[[ TEXT SHOWN open ]]
I’m honored to learn that Looking Forward has received the FIG Award in the San Diego Watercolor Society’s 39th International Exhibition. Thank you to juror John Salminen and to all the volunteers that work behind the scenes to make the show possible.
This is a painting of my neighbor Matt and his mutt. Matt is a great guy who has recently come out of a very rough time in his life. His wife got into drugs and alcohol, went to prison, rehab, divorced him and left him a single father of an eight-year-old girl. Through it all, his dog Nala was by his side. Near our neighborhood there is an abandoned hospital campus, built around 1900. Running throughout the hospital grounds with Nala became therapeutic for Matt, and it’s where I decided to have him sit for the painting.
I love it when I can take a portrait beyond the simple likeness of a person and convey a bit more of their life. In this case, I wanted it to be more than just a “reverse rescue” story.
[[ TEXT SHOWN closed ]]
[[ DATA PROVIDED open ]]
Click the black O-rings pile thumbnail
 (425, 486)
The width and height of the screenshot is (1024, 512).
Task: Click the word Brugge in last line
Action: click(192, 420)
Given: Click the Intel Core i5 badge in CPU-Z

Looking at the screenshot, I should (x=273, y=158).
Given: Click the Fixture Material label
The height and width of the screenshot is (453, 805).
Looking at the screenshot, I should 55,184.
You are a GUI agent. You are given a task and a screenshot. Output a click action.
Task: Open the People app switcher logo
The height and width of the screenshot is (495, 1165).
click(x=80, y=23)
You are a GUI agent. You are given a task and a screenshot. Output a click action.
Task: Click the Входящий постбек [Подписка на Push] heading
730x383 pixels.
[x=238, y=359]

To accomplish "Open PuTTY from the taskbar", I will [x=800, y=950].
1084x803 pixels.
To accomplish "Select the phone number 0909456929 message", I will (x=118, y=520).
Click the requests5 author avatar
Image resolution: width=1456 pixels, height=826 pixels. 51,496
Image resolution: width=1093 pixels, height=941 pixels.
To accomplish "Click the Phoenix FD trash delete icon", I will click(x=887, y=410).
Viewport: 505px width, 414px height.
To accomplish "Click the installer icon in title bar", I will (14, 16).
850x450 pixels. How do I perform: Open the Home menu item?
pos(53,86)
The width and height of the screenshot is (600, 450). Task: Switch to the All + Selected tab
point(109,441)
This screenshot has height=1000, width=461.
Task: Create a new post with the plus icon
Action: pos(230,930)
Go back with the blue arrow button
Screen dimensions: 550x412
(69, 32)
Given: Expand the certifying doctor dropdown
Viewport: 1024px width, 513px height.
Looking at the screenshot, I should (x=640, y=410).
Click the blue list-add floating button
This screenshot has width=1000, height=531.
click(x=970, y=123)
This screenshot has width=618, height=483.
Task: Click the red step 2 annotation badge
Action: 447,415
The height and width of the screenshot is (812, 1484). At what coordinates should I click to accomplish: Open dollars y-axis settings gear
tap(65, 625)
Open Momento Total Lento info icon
[[ DATA PROVIDED closed ]]
## WHAT YOU ARE ASKED TO DO
Continue the post about the painting Looking Forward from its last sentence. The lines above can be ignored.

## EXERCISE ANSWER
The foreground setting is the run down, decaying structure of the past, which moves to a bucolic, hopeful landscape. There’s a sense of the tension and stress of life that Matt has been living through; seen in his gaze and furrowed brow, and in his hand as he grips the crumbling stone. But there’s also an optimism in what lays ahead. He’s subtly back lit, rimmed in light. His dog is next to him, but not asleep—alert and watching.
“This painting succeeds both as a landscape and as a portrait,” says Juror John Salminen. "The artist has provided a wonderful obstacle course to draw the eye into the space and ultimately move it to the light.”
To me, Matt is taking one last look to the past with a face of strength and determination, and Nala is helping him look to the future—reinforcing that Matt isn’t starting over, but moving forward.